Но и дружба с Ремизовыми все‑таки находилась «под контролем». Когда (где‑то в начале 1920 года) Серафима Павловна (или Си Павловна, как я ее звала) предложила поселиться нам вместе, что облегчило бы мой быт, «добро» со стороны Блока я на это не получила.
«Ох, ревнивище, ревнивище», — качала головой Серафима Павловна.
Я не знала в те годы никого из «серапионов» (кроме — по делам — М. Л. Слонимского, секретаря Издательства Гржебина), хотя бывала в Доме искусств у Ольги Дмитриевны Форш и на вечерах, прошла мимо многих значительных и замечательных людей. Даже отношения с теми, с кем Блок был связан, — Е. П. Иванов, В. Пяст, С. Алянский, — стали «многосторонними» и личными уже после смерти Блока. Так же было и с Андреем Белым, с Городецким и, в сущности, с О. Д. Форш и некоторыми другими.

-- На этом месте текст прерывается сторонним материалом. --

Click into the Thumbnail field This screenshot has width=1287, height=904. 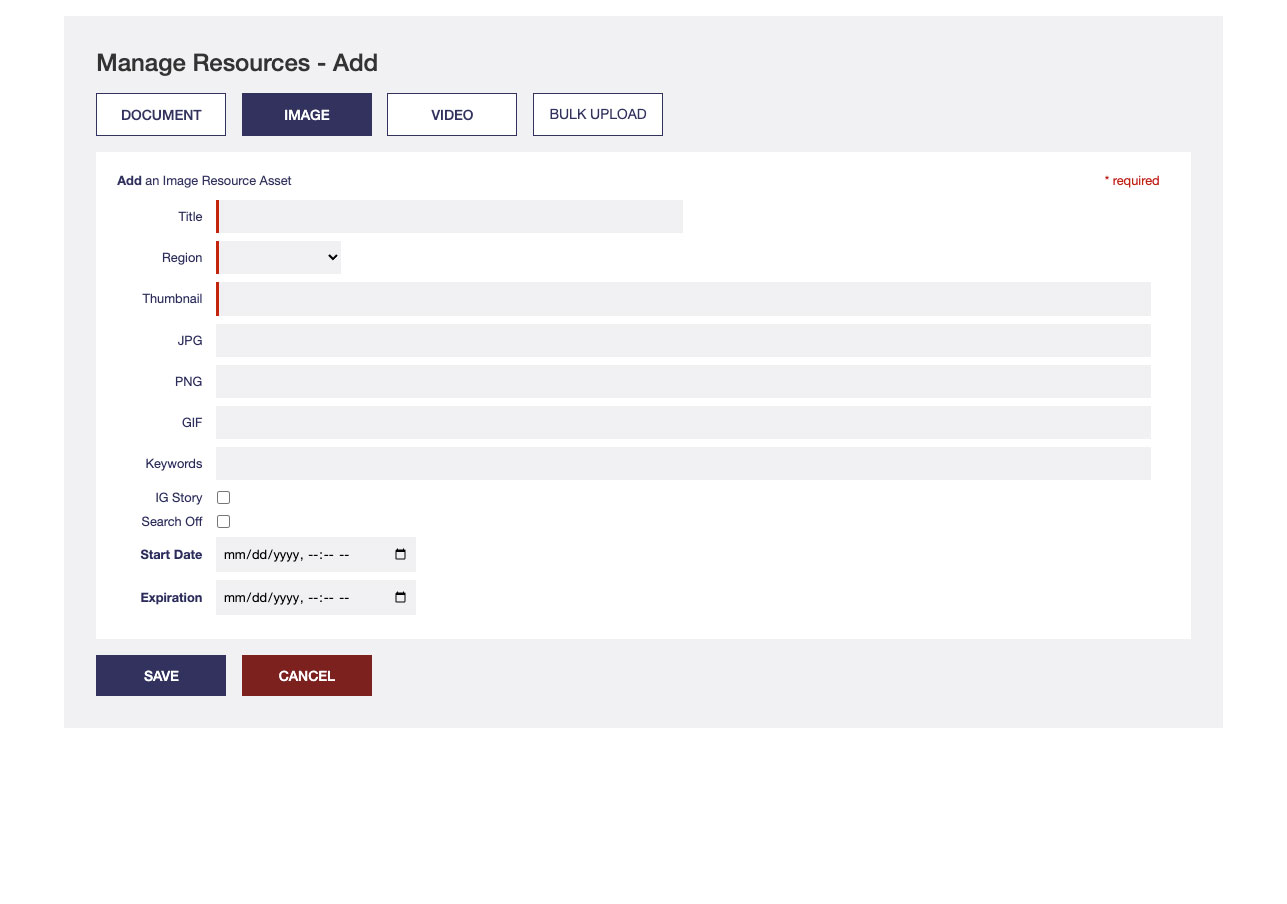[x=684, y=299]
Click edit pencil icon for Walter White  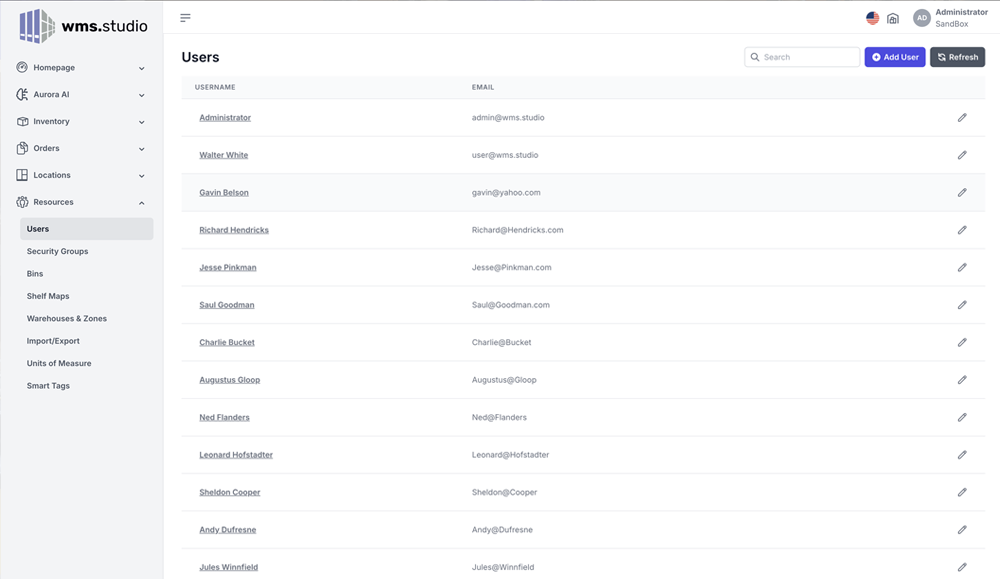[962, 155]
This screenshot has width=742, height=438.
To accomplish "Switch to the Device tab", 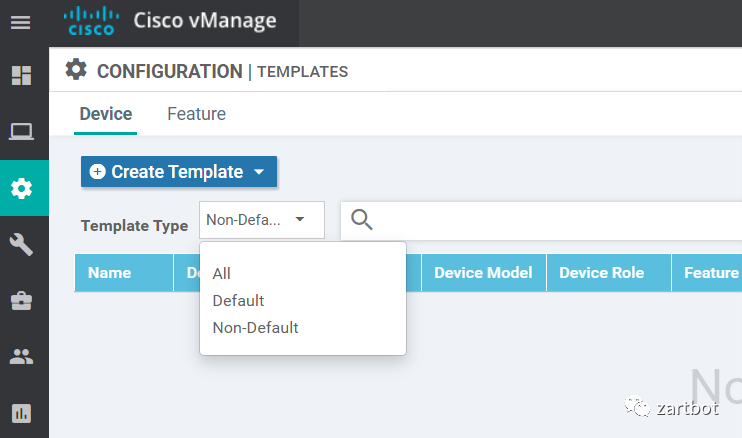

В наших с Блоком отношениях было и некое «естественное неравноправие», которое определялось не только разницей в возрасте, масштабах личности и т. д., а больше всего полным моим равнодушием к его жизни за пределами работы, его дома и нашего общения. Круг «Привала комедиантов» — полинявшие выходцы из дореволюционной богемы, поэты–акмеисты вроде Оцупа и Георгия Иванова воспринимались мной как‑то «этнографически», как представители чужих малоприятных племен. Что касается театра и людей театра, то вне сцены это был особый мир — может быть, в чем‑то и замечательный, но «неподходящий» для меня.